Le son métallique des ciseaux devient hypnotique, accompagnant la harpe et le violon, marquant chaque étape d’une chorégraphie à la fois codifiée et libre :
- Marche : salut au public et hommage au saint patron.
- Répétition : début de la confrontation entre les danseurs.
- Pukllas : le son des ciseaux devient central.
- Tuku Menor : pas rapides, souvent improvisés.
- Tuku Mayor : figures acrobatiques et défis physiques.
- Wañuy Unccuy : geste solennel du retrait de chapeau.
- Golpes : démonstration de virtuosité technique et de maitrise du rythme.
- Agua e Nieve : provocation rituelle envers l’adversaire.
- Choladas : climax de la compétition, jusqu’à l’abandon de l’un des deux.
- Épreuve de courage : marcher sur du verre, jouer avec le feu.
- Épreuve de sang : acte ultime de sacrifice et de pouvoir spirituel.
Un art total : costume, rituel, identité
La tenue du danseur ne passe pas inaperçue.

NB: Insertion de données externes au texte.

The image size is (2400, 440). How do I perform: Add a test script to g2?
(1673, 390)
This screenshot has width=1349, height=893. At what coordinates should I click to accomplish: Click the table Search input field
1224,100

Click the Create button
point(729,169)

Véritable œuvre d’art textile : vestes brodées de fils dorés et argentés, miroirs scintillants, franges animées par le mouvement. Coiffé de chapeaux décorés, le danzaq impressionne par son allure.

Mais ce costume est bien plus qu’un apparat festif. Il symbolise le pouvoir et la connexion spirituelle. Selon les croyances populaires, les danzaq ne doivent pas entrer dans les églises : leur force viendrait de pactes sacrés qui ne relèvent pas toujours du divin, du moins selon la tradition chrétienne. Cette ambivalence entre sacré et profane, entre monde indigène et occidental, est l’essence même d’une danse incarnant la dualité andine : une compétition saine entre forces opposées.

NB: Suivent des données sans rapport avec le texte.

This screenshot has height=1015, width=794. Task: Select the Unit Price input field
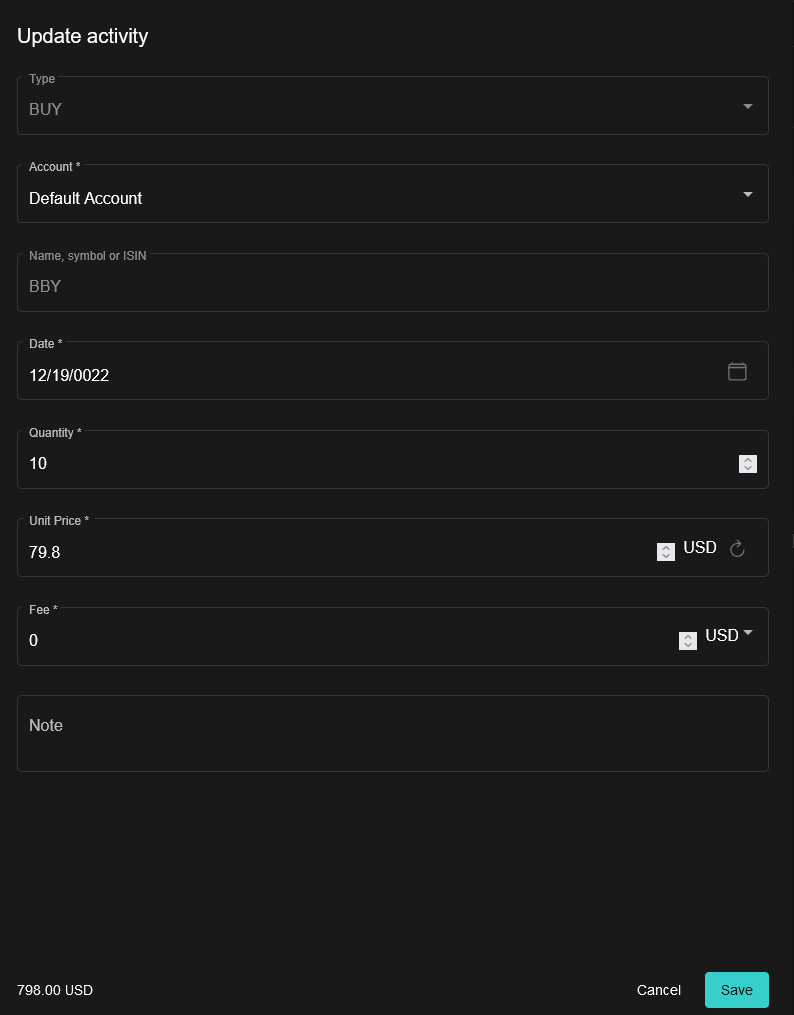pyautogui.click(x=300, y=552)
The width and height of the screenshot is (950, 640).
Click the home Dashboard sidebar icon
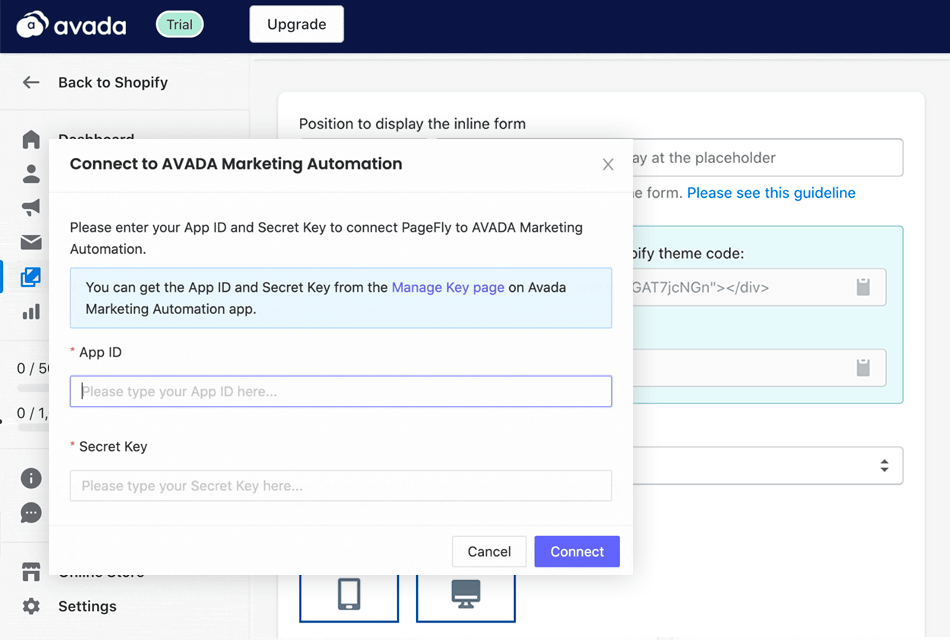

Un patrimoine qui continue de danser
Classée Patrimoine culturel de la Nation en 1995 et inscrite au Patrimoine immatériel de l’humanité par l’UNESCO en 2010, la Danse des Ciseaux reste bien vivante. Elle se transmet de maître à élève, de fête en concours, d’un souffle à l’autre.
On peut l’admirer à Huancavelica, berceau du genre, mais aussi à Ayacucho ou Apurímac lors des carnavals et fêtes patronales. Chaque représentation est unique, car elle porte l’empreinte du danseur. Mais toutes dégagent la même intensité : celle d’un acte de foi, d’un dialogue entre le ciel et la terre.

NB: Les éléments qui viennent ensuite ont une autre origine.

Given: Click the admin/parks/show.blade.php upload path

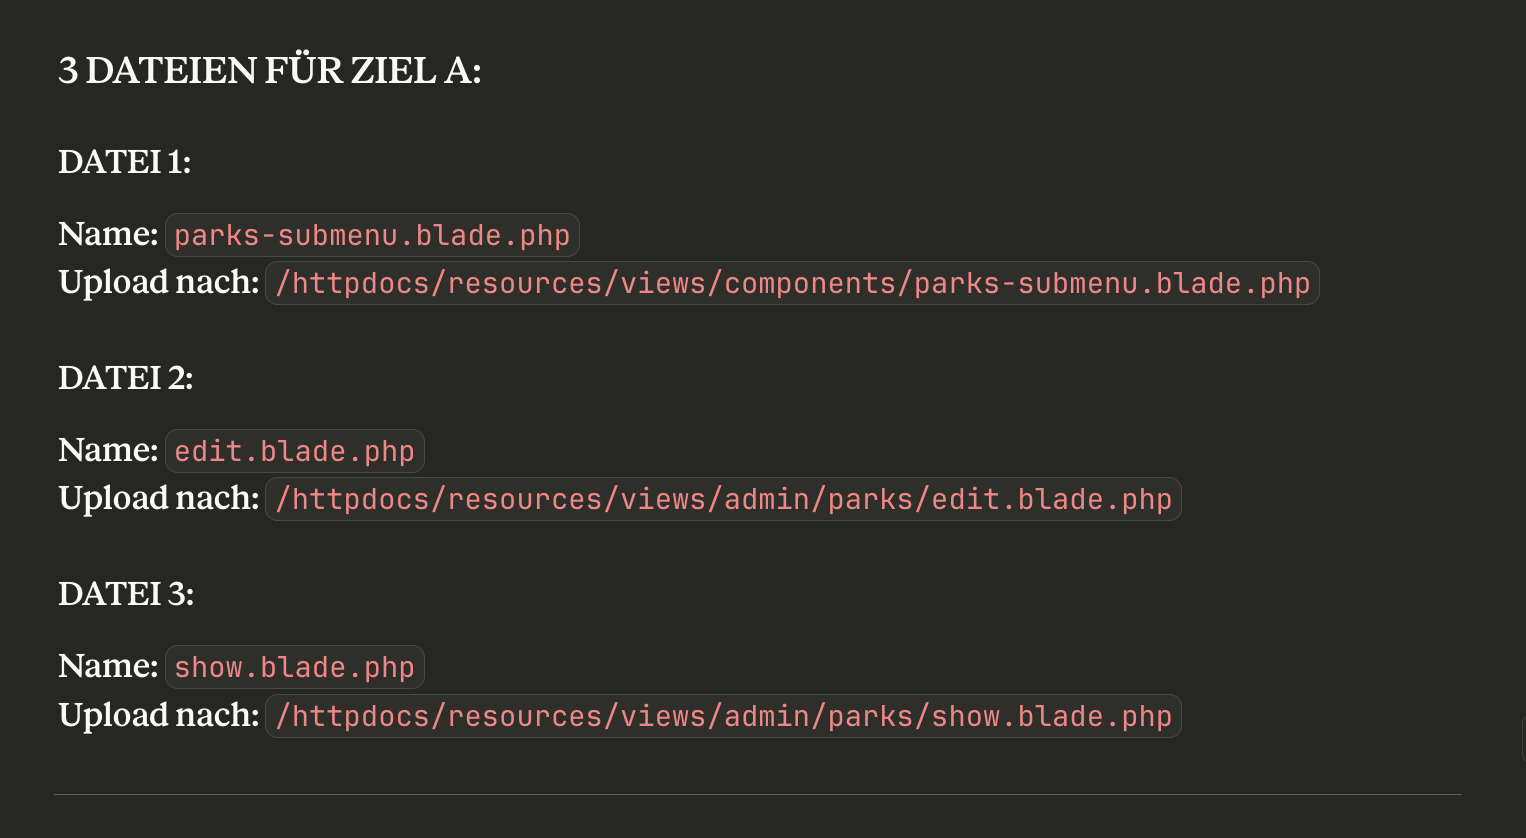Looking at the screenshot, I should click(x=723, y=717).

La Danse des Ciseaux ne se comprend pas seulement avec les yeux : elle se ressent. Par l’émerveillement, le respect, les frissons que provoque chaque saut défiant la gravité, elle nous relie à une histoire transmise de génération en génération. Et peut-être aussi une raison de plus de mettre le cap sur le Pérou pour éprouver, sur place, la puissance intacte de traditions qui ne se contentent pas de survivre, mais continuent de se réinventer dans le souffle du présent.